## Task
Restate the listing below word for word, pictures excluded.

--------------------------------

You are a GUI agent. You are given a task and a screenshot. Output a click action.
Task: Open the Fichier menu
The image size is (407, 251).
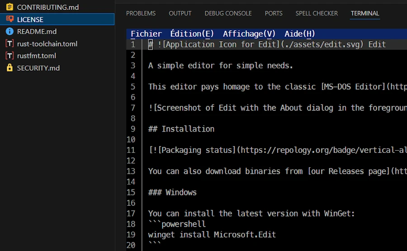click(146, 34)
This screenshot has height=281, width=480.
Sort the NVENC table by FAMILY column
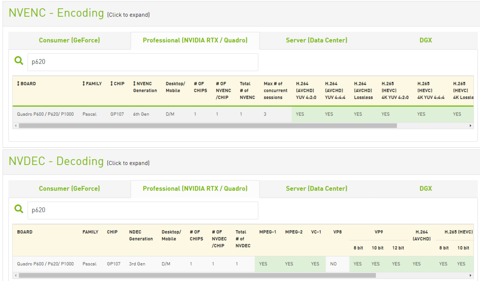pos(92,84)
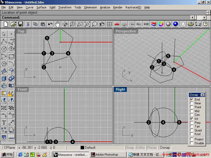Click the black Default layer swatch

coord(82,148)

--------------------------------

## Solution
You are a GUI agent. You are given a task and a screenshot. Output a click action.
Task: Open the Fichier menu
The image size is (407, 251).
click(146, 34)
This screenshot has height=281, width=480.
Sort the NVENC table by FAMILY column
pos(92,84)
Click the black Default layer swatch

coord(82,148)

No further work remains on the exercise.